(SELECTED TEXT begins)

Summary: As scholars have by now long contended, global neoliberalism and the violence associated with state restructuring provide key frameworks for understanding flows of people across national boundaries and, eventually, into the treacherous terrains of the United States borderlands. The proposed volume builds on this tradition of situating migration and migrant death within broad, systems-level frameworks of analysis, but contends that there is another, perhaps somewhat less tidy, but no less important sociopolitical story to be told here.

Through examination of how forensic scientists define, navigate, and enact their work at the frontiers of US policy and economics, this book joins a robust body of literature dedicated to bridging social theory with bioarchaeological applications to modern day problems.

This volume is based on deeply and critically reflective analyses, submitted by individual scholars, wherein they navigate and position themselves as social actors embedded within and, perhaps partially constituted by, relations of power, cultural ideologies, and the social structures characterizing this moment in history.

(SELECTED TEXT ends)

| ACTIONS TO TAKE |
**1.** Decide whether each statement agrees with the book summary, answering yes or no and quoting the words that settle it: (a) The volume examines how forensic scientists define, navigate, and enact their work. (b) The volume rejects situating migration within systems-level frameworks of analysis. (c) The volume is based on analyses submitted by individual scholars.
**2.** Retype the part of the book summary starting with "Through examination of" and going on through "moment in history.".
**3.** According to the book summary, what body of literature does the book join?
Rely only on the book summary for your answers.

(SOURCE INFORMATION begins)

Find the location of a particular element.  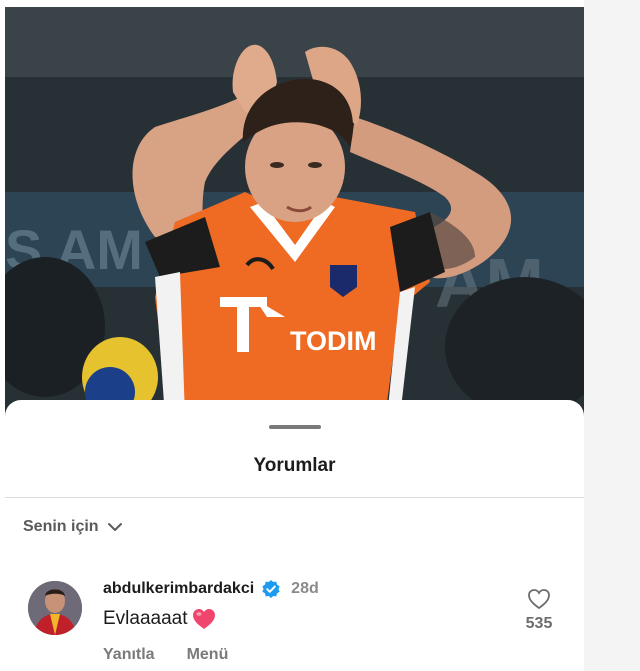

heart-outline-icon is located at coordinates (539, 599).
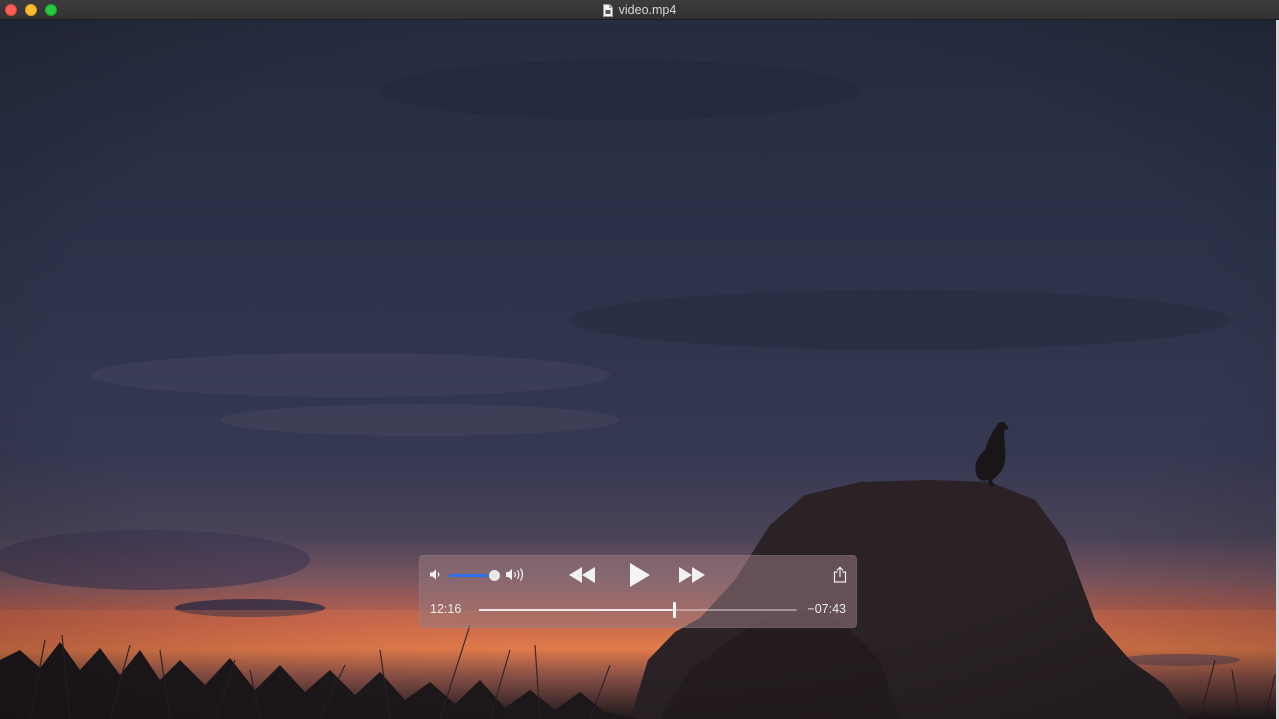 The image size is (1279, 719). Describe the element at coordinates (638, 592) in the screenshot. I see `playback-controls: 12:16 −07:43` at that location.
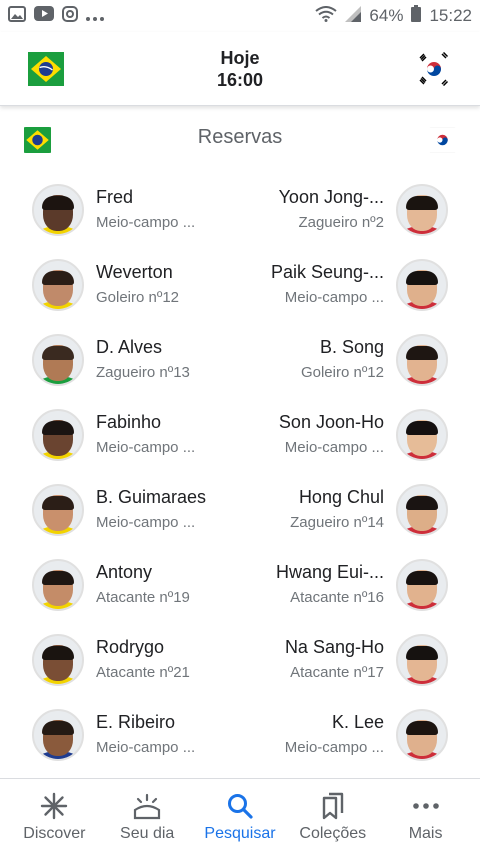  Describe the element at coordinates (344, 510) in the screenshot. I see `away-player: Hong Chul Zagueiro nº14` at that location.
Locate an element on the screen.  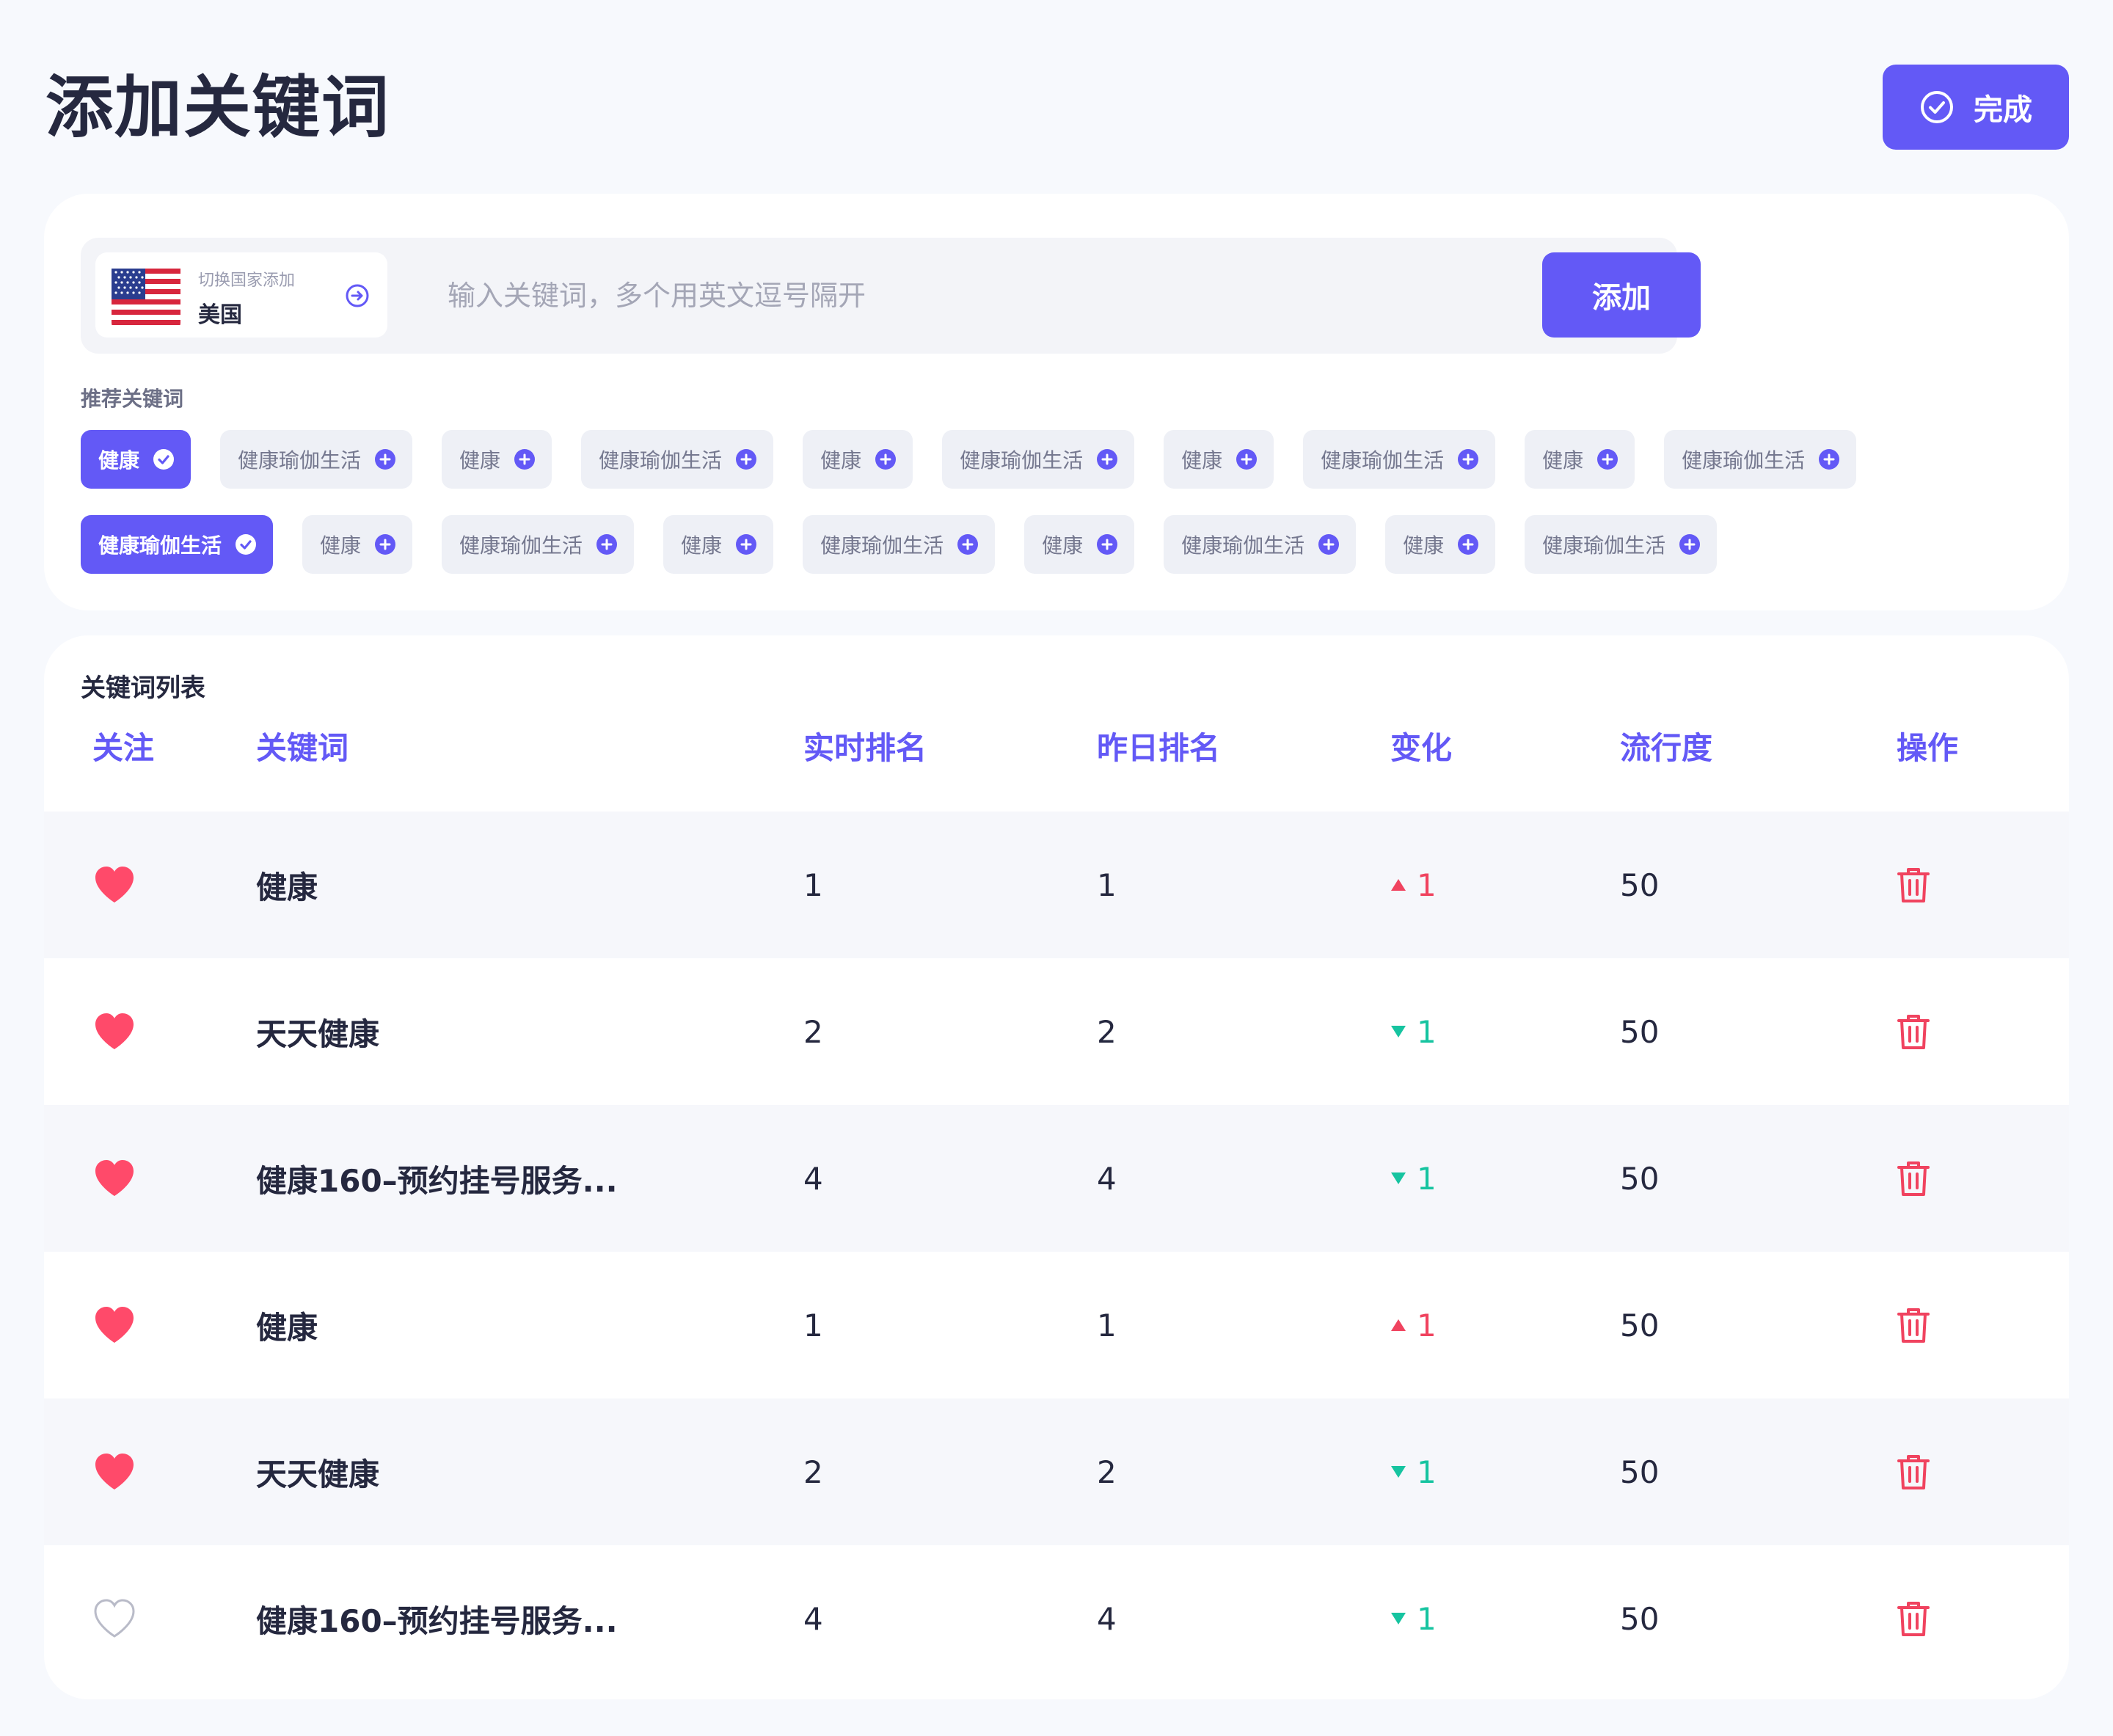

(SOURCE INFORMATION ends)

| TASK RESULTS |
**1.**
(a) Yes: "Through examination of how forensic scientists define, navigate, and enact their work at the frontiers of US policy and economics"
(b) No: "The proposed volume builds on this tradition of situating migration and migrant death within broad, systems-level frameworks of analysis"
(c) Yes: "This volume is based on deeply and critically reflective analyses, submitted by individual scholars"

**2.**
Through examination of how forensic scientists define, navigate, and enact their work at the frontiers of US policy and economics, this book joins a robust body of literature dedicated to bridging social theory with bioarchaeological applications to modern day problems.

This volume is based on deeply and critically reflective analyses, submitted by individual scholars, wherein they navigate and position themselves as social actors embedded within and, perhaps partially constituted by, relations of power, cultural ideologies, and the social structures characterizing this moment in history.

**3.** A robust body of literature dedicated to bridging social theory with bioarchaeological applications to modern day problems.